• [Direction]
Return every one of the following records word for word, keeping each line and its order unchanged.

• [Information shown]
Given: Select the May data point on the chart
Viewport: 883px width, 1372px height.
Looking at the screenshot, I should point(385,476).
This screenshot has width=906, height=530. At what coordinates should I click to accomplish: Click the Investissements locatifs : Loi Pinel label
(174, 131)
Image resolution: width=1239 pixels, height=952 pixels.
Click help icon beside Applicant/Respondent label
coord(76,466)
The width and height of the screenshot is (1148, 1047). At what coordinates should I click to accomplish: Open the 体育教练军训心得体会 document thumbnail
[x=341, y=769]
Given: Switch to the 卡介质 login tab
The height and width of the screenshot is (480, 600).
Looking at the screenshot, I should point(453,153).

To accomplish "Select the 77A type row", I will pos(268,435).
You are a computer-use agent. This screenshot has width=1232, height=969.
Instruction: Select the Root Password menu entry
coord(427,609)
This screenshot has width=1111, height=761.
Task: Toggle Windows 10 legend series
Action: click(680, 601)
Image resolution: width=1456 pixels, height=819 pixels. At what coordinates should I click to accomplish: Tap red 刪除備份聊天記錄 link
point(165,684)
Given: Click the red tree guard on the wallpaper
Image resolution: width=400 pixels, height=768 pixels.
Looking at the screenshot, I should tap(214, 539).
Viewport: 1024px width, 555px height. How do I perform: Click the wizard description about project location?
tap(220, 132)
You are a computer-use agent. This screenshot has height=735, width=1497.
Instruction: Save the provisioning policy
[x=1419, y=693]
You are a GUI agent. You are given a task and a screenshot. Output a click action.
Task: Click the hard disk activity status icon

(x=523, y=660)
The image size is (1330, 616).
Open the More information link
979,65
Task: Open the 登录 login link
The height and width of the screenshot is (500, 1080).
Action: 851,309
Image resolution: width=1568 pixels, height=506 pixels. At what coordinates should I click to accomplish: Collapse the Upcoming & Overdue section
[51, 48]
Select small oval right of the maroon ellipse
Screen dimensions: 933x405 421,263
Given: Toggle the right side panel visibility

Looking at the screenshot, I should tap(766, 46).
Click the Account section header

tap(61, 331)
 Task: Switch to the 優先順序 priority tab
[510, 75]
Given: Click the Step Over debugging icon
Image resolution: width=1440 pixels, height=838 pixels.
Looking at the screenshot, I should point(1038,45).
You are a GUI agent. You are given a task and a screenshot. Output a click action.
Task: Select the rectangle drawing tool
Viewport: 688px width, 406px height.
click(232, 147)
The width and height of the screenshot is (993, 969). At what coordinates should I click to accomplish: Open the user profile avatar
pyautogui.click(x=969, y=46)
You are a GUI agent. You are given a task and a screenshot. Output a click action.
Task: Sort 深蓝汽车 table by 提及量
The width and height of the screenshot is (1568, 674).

• [Answer for this exercise]
Given: Select the May data point on the chart
Viewport: 883px width, 1372px height.
Looking at the screenshot, I should point(385,476).
This screenshot has width=906, height=530. At what coordinates should I click to accomplish: Click the Investissements locatifs : Loi Pinel label
(174, 131)
Image resolution: width=1239 pixels, height=952 pixels.
Click help icon beside Applicant/Respondent label
coord(76,466)
The width and height of the screenshot is (1148, 1047). At what coordinates should I click to accomplish: Open the 体育教练军训心得体会 document thumbnail
[x=341, y=769]
Given: Switch to the 卡介质 login tab
The height and width of the screenshot is (480, 600).
Looking at the screenshot, I should point(453,153).

To accomplish "Select the 77A type row", I will pos(268,435).
You are a computer-use agent. This screenshot has width=1232, height=969.
Instruction: Select the Root Password menu entry
coord(427,609)
This screenshot has width=1111, height=761.
Task: Toggle Windows 10 legend series
Action: click(680, 601)
Image resolution: width=1456 pixels, height=819 pixels. At what coordinates should I click to accomplish: Tap red 刪除備份聊天記錄 link
point(165,684)
Given: Click the red tree guard on the wallpaper
Image resolution: width=400 pixels, height=768 pixels.
Looking at the screenshot, I should tap(214, 539).
Viewport: 1024px width, 555px height. How do I perform: Click the wizard description about project location?
tap(220, 132)
You are a computer-use agent. This screenshot has height=735, width=1497.
Instruction: Save the provisioning policy
[x=1419, y=693]
You are a GUI agent. You are given a task and a screenshot. Output a click action.
Task: Click the hard disk activity status icon

(x=523, y=660)
The image size is (1330, 616).
Open the More information link
979,65
Task: Open the 登录 login link
The height and width of the screenshot is (500, 1080).
Action: 851,309
Image resolution: width=1568 pixels, height=506 pixels. At what coordinates should I click to accomplish: Collapse the Upcoming & Overdue section
[51, 48]
Select small oval right of the maroon ellipse
Screen dimensions: 933x405 421,263
Given: Toggle the right side panel visibility

Looking at the screenshot, I should tap(766, 46).
Click the Account section header

tap(61, 331)
 Task: Switch to the 優先順序 priority tab
[510, 75]
Given: Click the Step Over debugging icon
Image resolution: width=1440 pixels, height=838 pixels.
Looking at the screenshot, I should point(1038,45).
You are a GUI agent. You are given a task and a screenshot. Output a click action.
Task: Select the rectangle drawing tool
Viewport: 688px width, 406px height.
click(232, 147)
The width and height of the screenshot is (993, 969). At what coordinates should I click to accomplish: Open the user profile avatar
pyautogui.click(x=969, y=46)
You are a GUI agent. You are given a task and a screenshot. Output a click action.
Task: Sort 深蓝汽车 table by 提及量
The width and height of the screenshot is (1568, 674).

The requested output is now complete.